You can now create an annotation task and optionally assign yourself or other annotators to work the task. We suggest you just assign yourself for this exercise, so just replace annotator1@dataloop.ai with your Dataloop user id then delete , '<annotator2@dataloop.ai>' from the code example.

Copy
Copied
#create a task for the annotation of the imagaes
import datetime
task = dataset.tasks.create(
    task_name='annotate_creatures',
    due_date=datetime.datetime(day=11, month=3, year=2025).timestamp(),
    assignee_ids=['<annotator1@dataloop.ai>', '<annotator2@dataloop.ai>'],
    # The items will be divided equally between assignees
    filters=filters  # (optional) filter by folder directory or use other filters
)

After creating a project and dataset, we can open the project in the web version of the Dataloop platform.

Copy
Copied
#Opening the new project in web view
dl.projects.open_in_web(project_name="CreatureHunt")

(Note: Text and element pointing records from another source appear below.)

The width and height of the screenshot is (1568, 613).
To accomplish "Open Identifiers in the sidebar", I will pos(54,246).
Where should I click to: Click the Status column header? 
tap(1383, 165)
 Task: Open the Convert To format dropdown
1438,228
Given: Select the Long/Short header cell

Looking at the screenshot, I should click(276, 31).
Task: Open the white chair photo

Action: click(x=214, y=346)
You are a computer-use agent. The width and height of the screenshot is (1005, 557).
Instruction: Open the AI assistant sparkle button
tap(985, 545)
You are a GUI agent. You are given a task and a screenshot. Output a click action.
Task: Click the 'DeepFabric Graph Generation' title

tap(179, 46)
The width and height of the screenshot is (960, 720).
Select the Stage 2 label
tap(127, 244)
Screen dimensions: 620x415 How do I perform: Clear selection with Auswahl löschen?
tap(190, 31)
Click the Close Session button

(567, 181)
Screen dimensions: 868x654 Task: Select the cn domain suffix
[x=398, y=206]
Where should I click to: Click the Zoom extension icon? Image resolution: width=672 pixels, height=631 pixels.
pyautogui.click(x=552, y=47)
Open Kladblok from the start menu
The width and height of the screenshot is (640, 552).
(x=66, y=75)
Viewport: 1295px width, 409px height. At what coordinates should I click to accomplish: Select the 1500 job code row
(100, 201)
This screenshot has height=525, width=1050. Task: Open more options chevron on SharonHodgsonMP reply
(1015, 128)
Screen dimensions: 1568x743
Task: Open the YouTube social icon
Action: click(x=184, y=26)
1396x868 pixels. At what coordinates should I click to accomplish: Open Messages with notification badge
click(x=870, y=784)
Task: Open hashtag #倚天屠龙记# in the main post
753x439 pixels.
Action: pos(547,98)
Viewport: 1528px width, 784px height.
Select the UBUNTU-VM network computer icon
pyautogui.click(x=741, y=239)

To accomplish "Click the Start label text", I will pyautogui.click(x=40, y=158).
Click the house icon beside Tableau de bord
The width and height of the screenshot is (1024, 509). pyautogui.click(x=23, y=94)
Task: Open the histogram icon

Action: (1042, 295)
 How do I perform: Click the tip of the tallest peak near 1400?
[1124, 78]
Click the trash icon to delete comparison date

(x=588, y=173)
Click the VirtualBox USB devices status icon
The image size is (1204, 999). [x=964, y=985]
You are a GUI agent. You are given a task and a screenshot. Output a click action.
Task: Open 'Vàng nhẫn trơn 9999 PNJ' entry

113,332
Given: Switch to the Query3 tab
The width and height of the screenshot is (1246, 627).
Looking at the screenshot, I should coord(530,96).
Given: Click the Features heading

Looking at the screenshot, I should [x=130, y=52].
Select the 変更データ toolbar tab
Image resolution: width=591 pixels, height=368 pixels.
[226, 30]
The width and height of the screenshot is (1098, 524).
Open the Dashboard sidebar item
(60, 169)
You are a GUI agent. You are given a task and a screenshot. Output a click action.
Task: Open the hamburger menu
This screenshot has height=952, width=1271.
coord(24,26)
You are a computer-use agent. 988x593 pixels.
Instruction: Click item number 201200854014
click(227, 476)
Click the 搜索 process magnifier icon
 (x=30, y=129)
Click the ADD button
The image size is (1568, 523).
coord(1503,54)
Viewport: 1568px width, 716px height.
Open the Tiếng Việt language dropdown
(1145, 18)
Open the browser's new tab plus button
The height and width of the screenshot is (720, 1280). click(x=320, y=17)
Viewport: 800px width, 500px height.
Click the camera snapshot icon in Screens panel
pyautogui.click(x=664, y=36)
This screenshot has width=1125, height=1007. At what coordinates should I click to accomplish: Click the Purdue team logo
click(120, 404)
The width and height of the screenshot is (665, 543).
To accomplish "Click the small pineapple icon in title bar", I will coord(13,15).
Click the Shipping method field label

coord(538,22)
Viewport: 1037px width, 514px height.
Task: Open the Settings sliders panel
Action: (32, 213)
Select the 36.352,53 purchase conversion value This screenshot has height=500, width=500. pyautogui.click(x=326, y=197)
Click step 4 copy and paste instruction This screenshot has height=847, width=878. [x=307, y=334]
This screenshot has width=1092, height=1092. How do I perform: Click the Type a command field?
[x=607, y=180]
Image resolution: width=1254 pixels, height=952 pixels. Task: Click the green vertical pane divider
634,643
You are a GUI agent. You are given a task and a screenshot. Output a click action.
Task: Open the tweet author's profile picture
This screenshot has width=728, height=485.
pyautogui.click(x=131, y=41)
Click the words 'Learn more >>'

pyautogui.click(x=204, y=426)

After executing that line of code, you may have to log in to the platform again. Just use your e-mail and password used to create your Dataloop account to log into the platform. You will then see the screen below: image

If you hover with your mouse on the left-side of your screen, a pannel should open up and you should have the active project "CreatureHunt", as seen below: image

Annotating Your Data

(Here will be placed Ira's section)

Importing Model and Training

For this section, you will need to install an extra package, called Pytorch. You can install it from their install page, as your hardware and software setup allows. If you have a good Nvidia GPU, we highly advise you to install the CUDA version, as it will highly accelerate the training process. Otherwise, you can just use the basic CPU version, which will be slower, but will get the job done. If you have installed Python using Anaconda select Conda, otherwise select "pip".